Leave out the pictures and output the data verbatim.

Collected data
########################################

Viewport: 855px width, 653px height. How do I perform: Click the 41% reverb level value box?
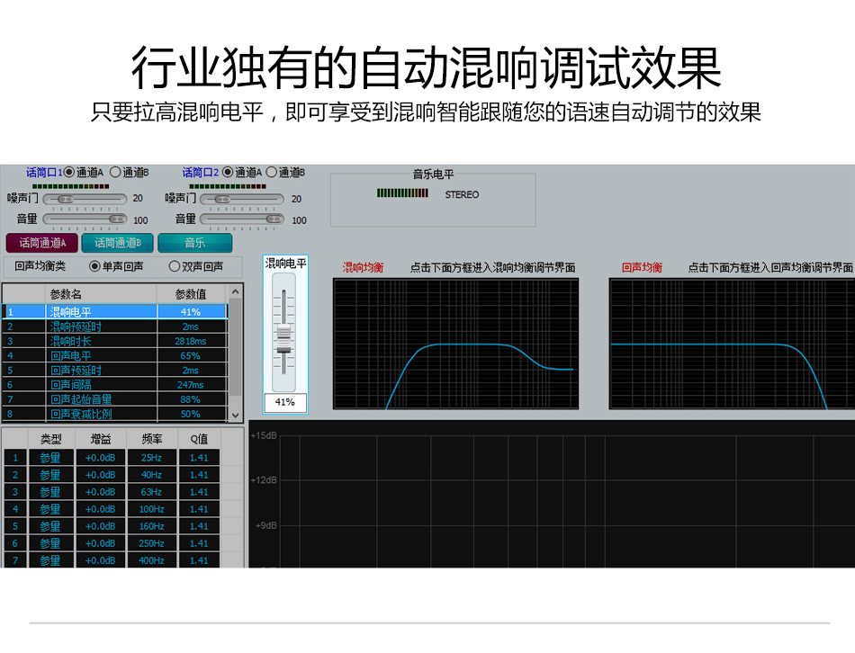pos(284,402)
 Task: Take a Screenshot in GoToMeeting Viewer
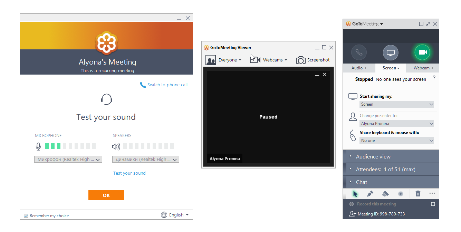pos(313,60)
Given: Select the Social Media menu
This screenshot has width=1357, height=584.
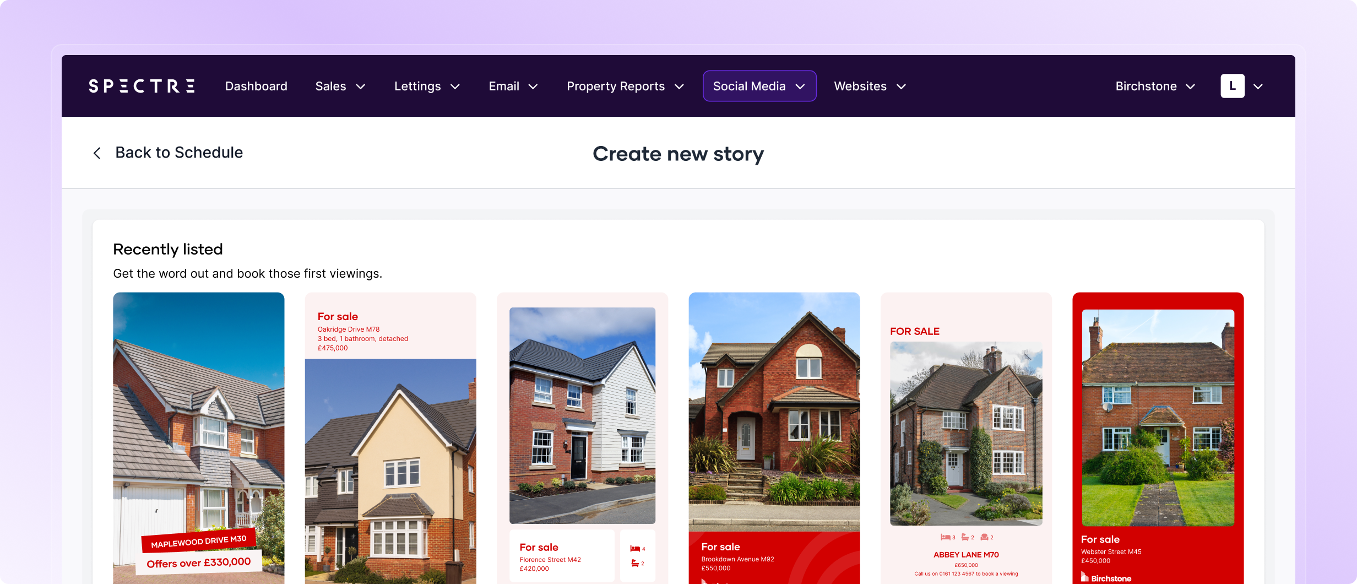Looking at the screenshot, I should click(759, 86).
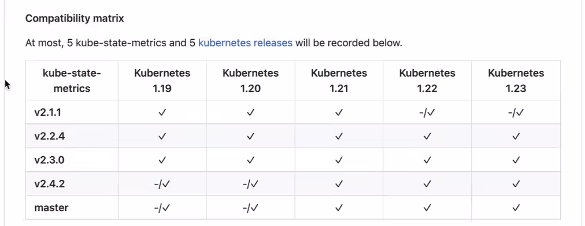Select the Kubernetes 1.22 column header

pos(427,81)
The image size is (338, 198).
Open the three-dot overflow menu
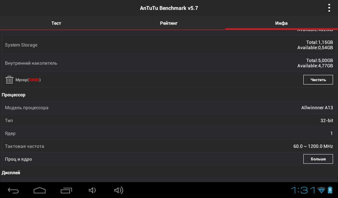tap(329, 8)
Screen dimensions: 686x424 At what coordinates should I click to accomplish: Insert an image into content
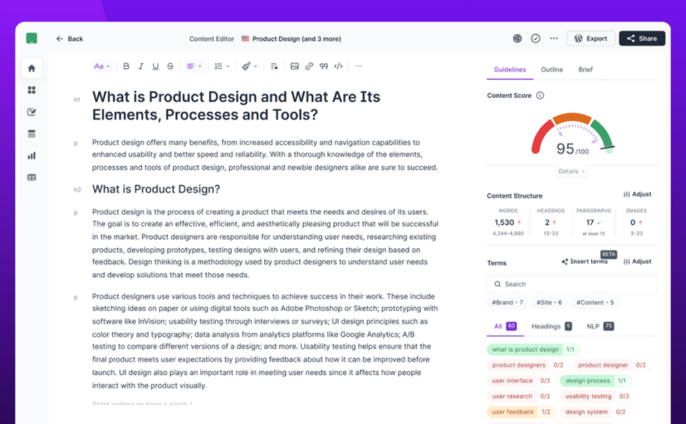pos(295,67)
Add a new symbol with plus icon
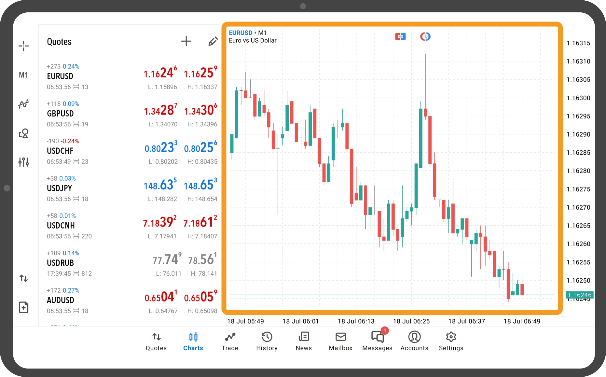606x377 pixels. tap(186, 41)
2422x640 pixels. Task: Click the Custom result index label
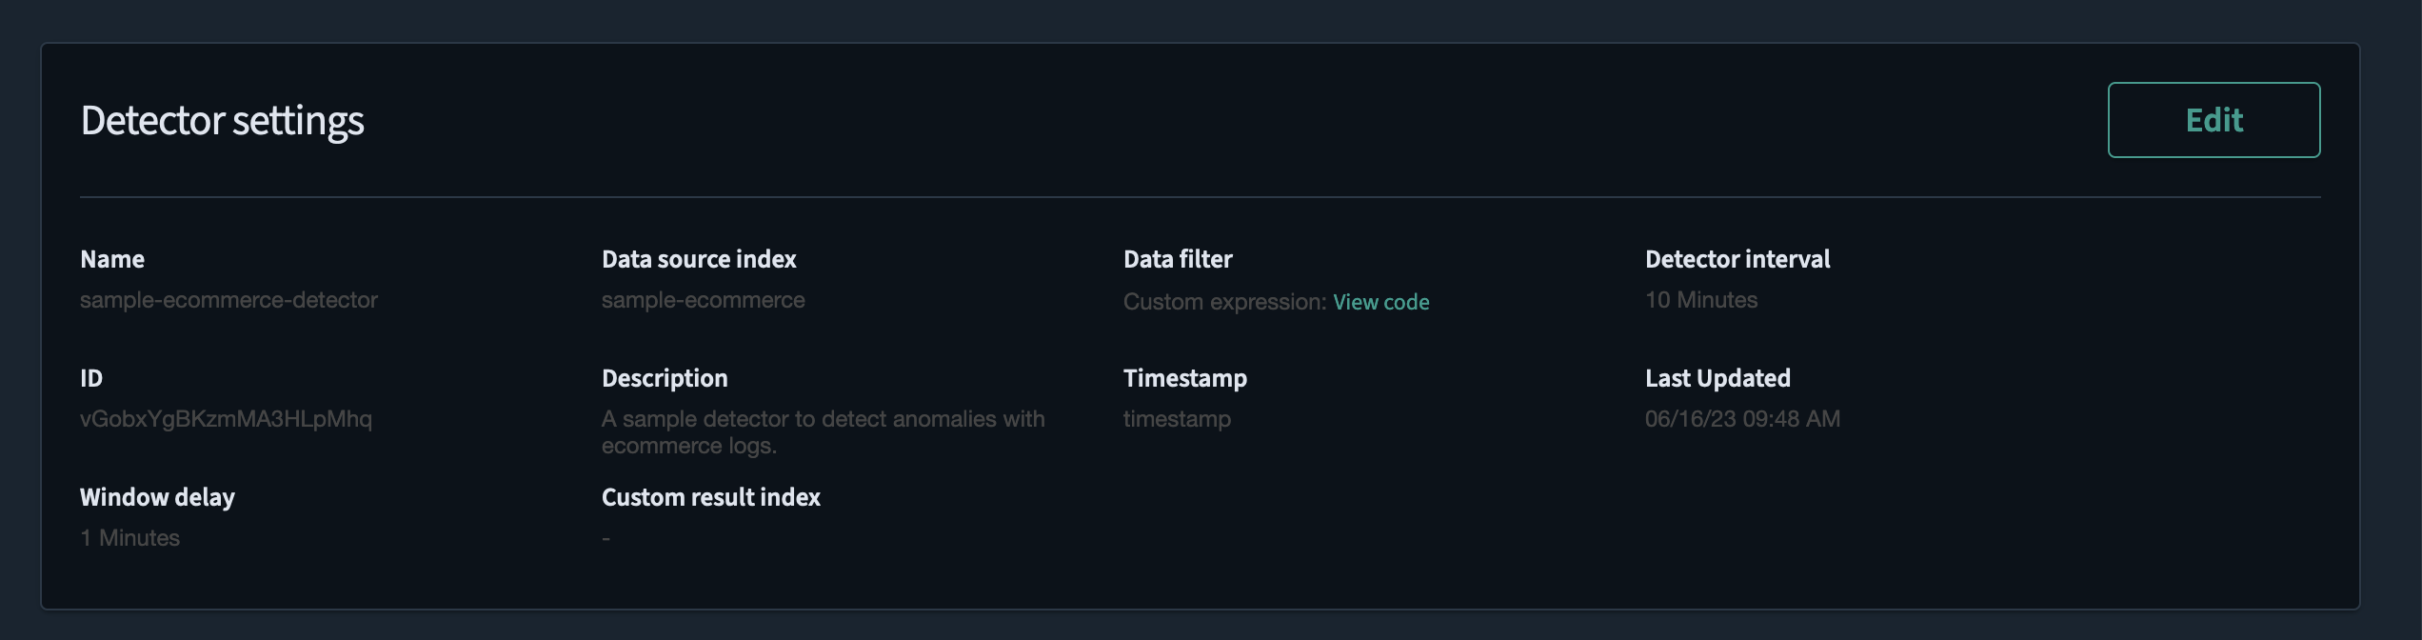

########################################

== Answer to this problem ==
Viewport: 855px width, 653px height. How do I perform: Click the 41% reverb level value box?
pos(284,402)
 Task: Take a Screenshot in GoToMeeting Viewer
pos(313,60)
Given: Select the Social Media menu
This screenshot has width=1357, height=584.
Looking at the screenshot, I should click(759, 86).
Select the Kubernetes 1.22 column header

pos(427,81)
The image size is (338, 198).
Open the three-dot overflow menu
tap(329, 8)
Screen dimensions: 686x424 At what coordinates should I click to accomplish: Insert an image into content
pos(295,67)
Add a new symbol with plus icon
606x377 pixels. tap(186, 41)
2422x640 pixels. Task: Click the Custom result index label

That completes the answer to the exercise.